▶ **What is required**: Search the entries for the word "agent" and return every line where it is found.

▶ **Information supplied**:
□ □ □ □
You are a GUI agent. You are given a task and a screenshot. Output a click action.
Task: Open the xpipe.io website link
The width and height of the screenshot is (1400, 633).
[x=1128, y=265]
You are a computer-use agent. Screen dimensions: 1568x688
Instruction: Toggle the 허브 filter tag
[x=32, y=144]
□ □ □ □
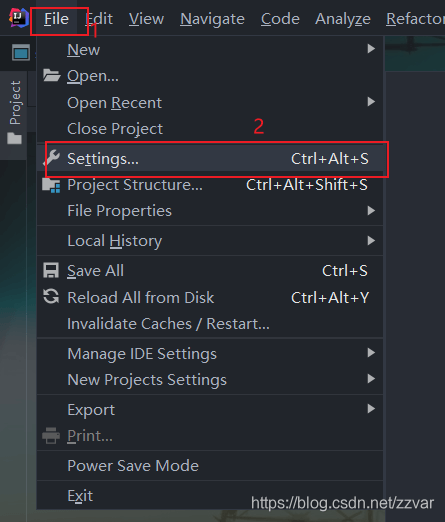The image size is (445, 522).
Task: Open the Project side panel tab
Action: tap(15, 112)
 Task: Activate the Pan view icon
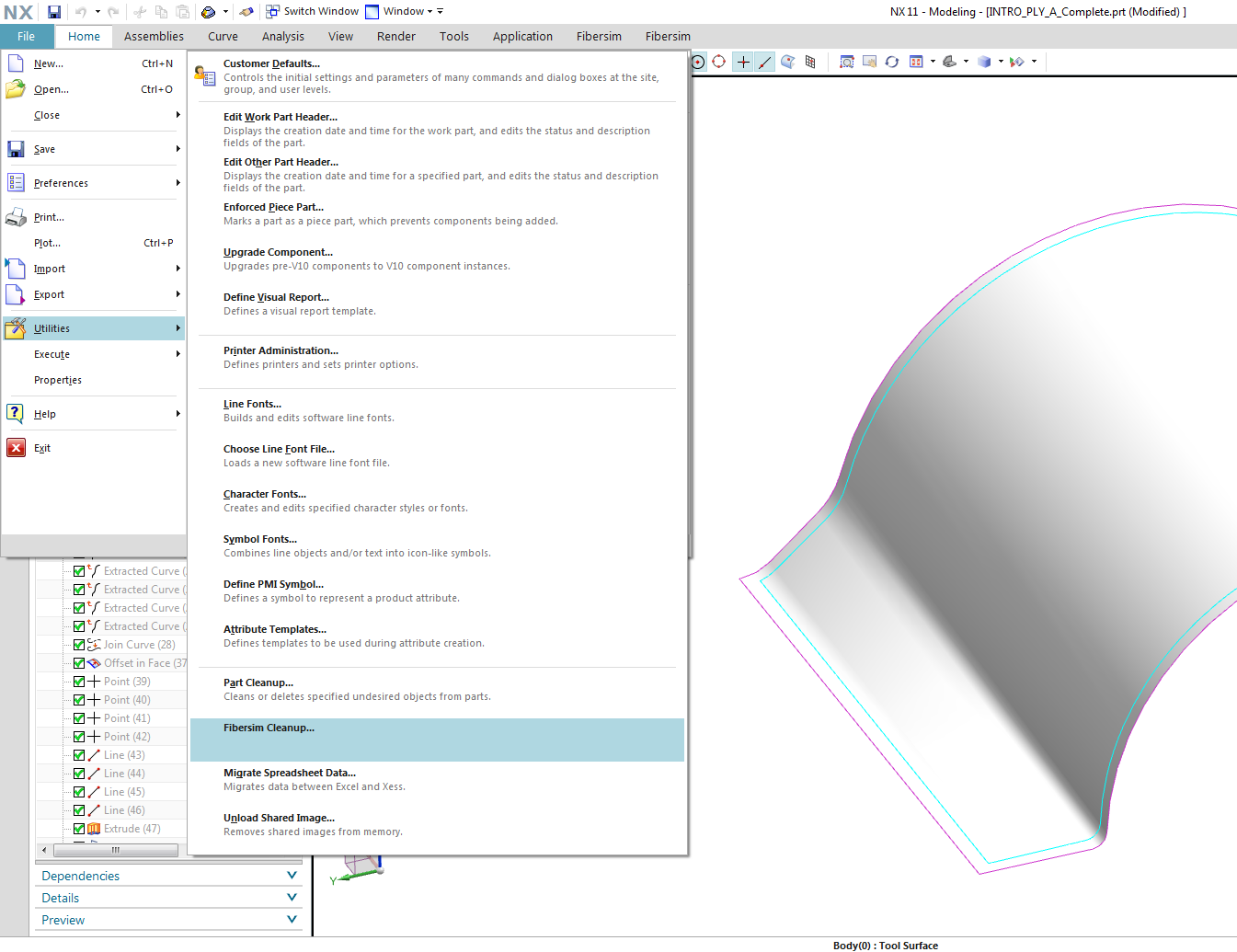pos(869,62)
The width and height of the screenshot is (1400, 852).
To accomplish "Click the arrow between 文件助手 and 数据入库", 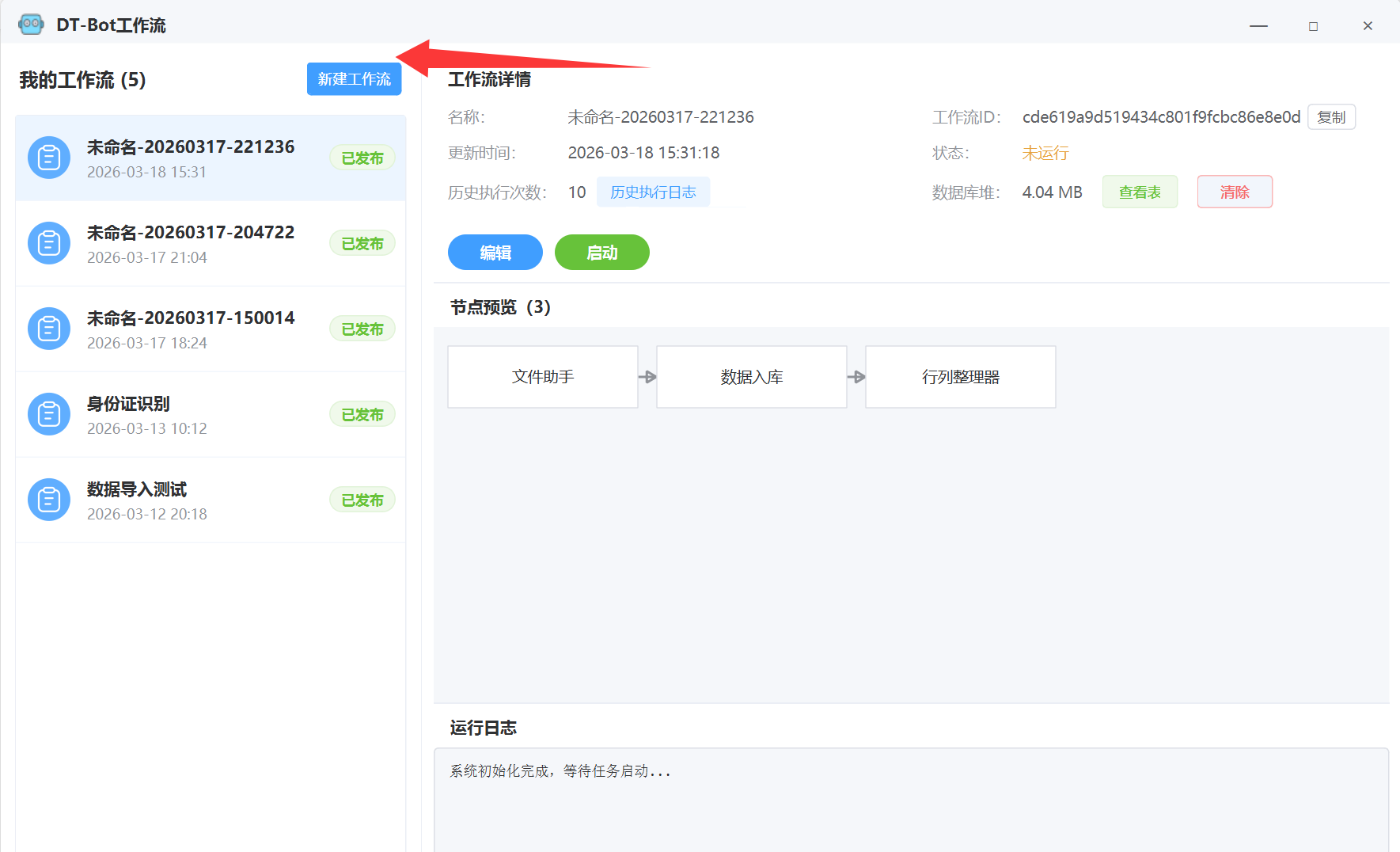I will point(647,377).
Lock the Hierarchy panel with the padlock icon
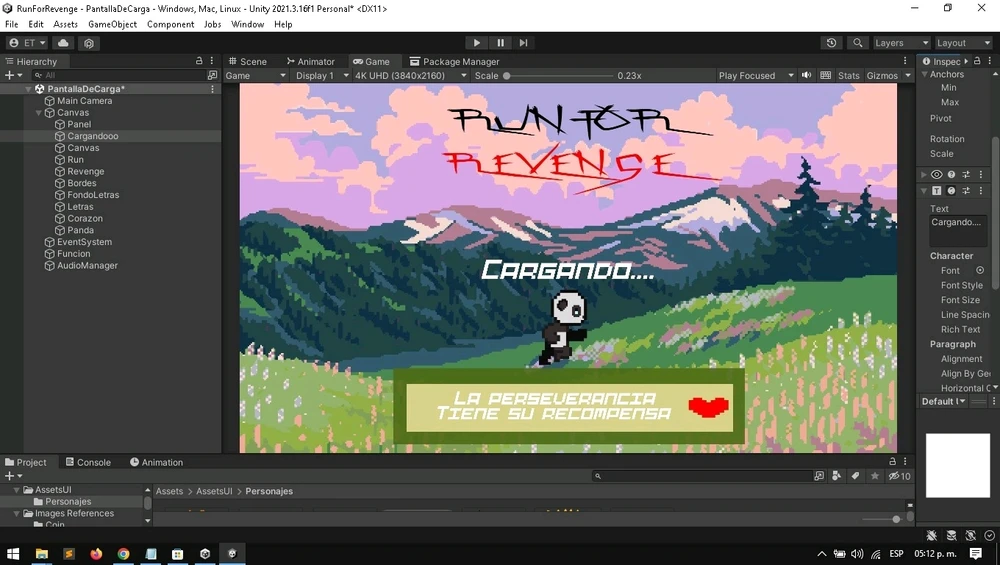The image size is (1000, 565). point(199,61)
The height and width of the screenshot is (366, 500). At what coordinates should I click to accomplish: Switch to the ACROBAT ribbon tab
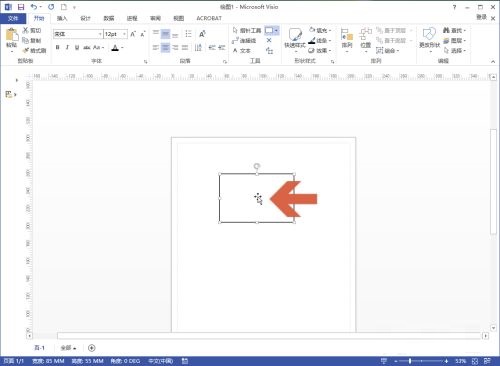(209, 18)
□ □ □ □
▶ **Answer below**:
You are a GUI agent. You are given a task and a screenshot. Output a click action.
You are a computer-use agent. Screen dimensions: 1568x688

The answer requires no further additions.